Task prompt: For this exercise, restate word for word only the lines from the first line of the data to the line containing "This screenshot has width=681, height=434.".

Recorded information:
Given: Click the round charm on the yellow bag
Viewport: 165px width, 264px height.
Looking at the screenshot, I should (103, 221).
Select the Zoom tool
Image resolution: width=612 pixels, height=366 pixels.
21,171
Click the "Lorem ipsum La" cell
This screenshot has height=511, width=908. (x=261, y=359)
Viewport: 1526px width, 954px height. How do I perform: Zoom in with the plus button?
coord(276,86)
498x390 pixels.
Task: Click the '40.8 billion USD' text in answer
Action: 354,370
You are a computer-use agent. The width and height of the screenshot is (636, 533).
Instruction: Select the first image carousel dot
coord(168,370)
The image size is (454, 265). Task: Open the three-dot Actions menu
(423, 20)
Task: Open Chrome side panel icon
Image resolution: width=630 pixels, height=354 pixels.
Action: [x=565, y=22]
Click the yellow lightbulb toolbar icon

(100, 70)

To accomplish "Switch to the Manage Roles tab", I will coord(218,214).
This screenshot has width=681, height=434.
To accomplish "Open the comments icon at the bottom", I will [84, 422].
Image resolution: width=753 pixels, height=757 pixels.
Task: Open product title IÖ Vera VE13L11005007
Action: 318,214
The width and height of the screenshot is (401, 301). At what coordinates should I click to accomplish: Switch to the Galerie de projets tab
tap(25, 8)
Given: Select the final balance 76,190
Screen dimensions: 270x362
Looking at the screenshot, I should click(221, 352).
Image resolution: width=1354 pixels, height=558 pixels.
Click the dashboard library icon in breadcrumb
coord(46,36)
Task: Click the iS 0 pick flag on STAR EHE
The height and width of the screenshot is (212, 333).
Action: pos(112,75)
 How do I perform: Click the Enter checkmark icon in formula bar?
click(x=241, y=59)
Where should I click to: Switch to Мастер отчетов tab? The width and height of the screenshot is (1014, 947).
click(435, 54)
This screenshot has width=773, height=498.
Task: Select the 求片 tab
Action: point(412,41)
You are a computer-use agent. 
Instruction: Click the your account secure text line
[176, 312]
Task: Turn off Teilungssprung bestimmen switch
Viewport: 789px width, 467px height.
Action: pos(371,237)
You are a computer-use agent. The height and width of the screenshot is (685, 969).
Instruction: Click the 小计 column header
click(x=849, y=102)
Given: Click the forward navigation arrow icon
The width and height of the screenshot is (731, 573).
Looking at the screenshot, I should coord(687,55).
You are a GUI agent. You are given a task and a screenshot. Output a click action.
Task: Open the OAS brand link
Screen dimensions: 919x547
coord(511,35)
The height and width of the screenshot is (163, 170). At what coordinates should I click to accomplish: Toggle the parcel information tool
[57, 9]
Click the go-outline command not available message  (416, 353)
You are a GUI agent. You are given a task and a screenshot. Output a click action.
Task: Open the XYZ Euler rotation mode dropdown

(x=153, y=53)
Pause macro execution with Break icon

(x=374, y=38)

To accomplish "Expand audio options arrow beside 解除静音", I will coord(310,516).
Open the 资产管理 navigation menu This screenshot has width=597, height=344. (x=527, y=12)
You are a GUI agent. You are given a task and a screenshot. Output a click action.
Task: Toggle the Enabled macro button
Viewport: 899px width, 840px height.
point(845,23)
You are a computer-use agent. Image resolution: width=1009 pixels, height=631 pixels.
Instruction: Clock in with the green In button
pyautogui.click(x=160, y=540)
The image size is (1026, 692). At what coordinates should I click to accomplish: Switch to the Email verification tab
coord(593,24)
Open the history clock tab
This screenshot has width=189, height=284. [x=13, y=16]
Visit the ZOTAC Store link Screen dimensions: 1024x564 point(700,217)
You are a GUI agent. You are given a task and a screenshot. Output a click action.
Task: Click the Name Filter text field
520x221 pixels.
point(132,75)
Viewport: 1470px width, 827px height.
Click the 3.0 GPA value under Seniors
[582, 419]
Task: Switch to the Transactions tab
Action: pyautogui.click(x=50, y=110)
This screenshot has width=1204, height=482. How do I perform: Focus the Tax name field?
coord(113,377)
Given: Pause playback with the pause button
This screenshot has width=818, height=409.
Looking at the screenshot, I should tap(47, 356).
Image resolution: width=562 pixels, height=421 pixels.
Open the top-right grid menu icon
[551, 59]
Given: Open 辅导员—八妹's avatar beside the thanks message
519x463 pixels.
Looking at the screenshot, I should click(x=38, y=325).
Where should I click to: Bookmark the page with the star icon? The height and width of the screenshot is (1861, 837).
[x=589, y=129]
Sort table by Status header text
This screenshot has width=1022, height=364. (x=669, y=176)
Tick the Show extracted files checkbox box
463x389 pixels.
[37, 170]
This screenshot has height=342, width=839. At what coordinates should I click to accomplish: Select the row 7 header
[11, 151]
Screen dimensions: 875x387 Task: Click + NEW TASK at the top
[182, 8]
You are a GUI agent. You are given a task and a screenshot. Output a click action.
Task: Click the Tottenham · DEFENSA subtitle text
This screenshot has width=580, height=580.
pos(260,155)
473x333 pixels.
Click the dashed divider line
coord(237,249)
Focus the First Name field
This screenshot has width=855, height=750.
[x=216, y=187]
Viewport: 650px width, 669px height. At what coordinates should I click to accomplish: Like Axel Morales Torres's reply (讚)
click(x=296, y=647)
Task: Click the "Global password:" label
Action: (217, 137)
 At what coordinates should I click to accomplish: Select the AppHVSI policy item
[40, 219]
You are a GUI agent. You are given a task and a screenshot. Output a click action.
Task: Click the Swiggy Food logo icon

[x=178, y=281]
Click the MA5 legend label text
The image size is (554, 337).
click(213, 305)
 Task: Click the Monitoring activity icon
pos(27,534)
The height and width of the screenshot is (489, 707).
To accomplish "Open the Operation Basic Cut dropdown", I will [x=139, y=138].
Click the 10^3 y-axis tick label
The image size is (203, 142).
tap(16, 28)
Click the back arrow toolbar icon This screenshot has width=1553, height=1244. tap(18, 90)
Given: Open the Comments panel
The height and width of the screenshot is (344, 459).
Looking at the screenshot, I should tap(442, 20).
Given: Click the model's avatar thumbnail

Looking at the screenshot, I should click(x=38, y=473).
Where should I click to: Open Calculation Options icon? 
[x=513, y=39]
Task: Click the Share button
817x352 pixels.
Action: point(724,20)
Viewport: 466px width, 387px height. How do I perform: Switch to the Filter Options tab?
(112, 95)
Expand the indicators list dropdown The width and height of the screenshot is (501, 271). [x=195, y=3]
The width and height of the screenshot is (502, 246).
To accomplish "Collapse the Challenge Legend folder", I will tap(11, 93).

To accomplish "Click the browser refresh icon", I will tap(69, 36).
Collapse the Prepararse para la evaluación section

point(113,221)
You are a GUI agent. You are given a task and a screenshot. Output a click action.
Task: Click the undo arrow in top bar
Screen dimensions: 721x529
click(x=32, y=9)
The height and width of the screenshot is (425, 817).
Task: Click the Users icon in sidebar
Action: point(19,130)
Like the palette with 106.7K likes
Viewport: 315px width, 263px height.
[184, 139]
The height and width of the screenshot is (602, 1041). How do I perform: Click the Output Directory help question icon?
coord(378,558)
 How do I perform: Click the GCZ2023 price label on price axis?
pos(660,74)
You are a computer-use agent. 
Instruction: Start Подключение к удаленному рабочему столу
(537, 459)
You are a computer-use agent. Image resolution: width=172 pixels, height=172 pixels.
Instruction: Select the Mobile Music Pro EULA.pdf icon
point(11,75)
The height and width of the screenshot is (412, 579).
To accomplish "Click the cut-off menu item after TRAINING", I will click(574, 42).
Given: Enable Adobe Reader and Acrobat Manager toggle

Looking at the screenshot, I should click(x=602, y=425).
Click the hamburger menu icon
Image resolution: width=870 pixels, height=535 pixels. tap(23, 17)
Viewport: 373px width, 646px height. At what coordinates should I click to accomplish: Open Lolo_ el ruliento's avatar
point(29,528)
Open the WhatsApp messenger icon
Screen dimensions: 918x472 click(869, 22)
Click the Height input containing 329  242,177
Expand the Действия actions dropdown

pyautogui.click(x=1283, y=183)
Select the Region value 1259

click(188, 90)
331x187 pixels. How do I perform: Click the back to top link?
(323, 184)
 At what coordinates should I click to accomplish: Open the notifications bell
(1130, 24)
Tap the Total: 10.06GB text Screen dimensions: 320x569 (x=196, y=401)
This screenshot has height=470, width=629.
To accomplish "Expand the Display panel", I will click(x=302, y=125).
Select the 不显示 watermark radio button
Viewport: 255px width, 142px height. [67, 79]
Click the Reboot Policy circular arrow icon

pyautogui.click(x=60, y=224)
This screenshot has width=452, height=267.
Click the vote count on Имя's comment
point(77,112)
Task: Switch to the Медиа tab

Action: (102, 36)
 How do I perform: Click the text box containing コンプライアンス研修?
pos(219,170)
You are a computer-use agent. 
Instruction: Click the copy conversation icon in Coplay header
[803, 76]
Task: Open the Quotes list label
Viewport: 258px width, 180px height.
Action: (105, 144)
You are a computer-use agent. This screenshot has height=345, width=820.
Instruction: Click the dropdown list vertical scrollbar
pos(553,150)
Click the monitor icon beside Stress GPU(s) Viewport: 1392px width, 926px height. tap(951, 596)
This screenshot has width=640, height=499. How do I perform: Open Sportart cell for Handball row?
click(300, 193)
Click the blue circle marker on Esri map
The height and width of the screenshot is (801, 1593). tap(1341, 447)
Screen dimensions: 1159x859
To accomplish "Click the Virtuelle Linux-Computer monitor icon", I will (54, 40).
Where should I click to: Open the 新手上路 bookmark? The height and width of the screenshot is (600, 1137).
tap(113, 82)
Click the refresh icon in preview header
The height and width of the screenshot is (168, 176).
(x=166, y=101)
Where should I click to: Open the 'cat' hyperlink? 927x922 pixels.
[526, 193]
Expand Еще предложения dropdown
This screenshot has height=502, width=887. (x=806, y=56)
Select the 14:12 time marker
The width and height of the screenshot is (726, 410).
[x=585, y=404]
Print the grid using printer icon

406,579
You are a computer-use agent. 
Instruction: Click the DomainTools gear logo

Answer to the problem:
Given: Click the round charm on the yellow bag
Viewport: 165px width, 264px height.
Looking at the screenshot, I should (103, 221).
Select the Zoom tool
Image resolution: width=612 pixels, height=366 pixels.
21,171
Click the "Lorem ipsum La" cell
This screenshot has height=511, width=908. (x=261, y=359)
Viewport: 1526px width, 954px height. How do I perform: Zoom in with the plus button?
coord(276,86)
498x390 pixels.
Task: Click the '40.8 billion USD' text in answer
Action: 354,370
You are a computer-use agent. The width and height of the screenshot is (636, 533).
Instruction: Select the first image carousel dot
coord(168,370)
The image size is (454, 265). Task: Open the three-dot Actions menu
(423, 20)
Task: Open Chrome side panel icon
Image resolution: width=630 pixels, height=354 pixels.
Action: [x=565, y=22]
Click the yellow lightbulb toolbar icon

(100, 70)

To accomplish "Switch to the Manage Roles tab", I will coord(218,214).
This screenshot has width=681, height=434.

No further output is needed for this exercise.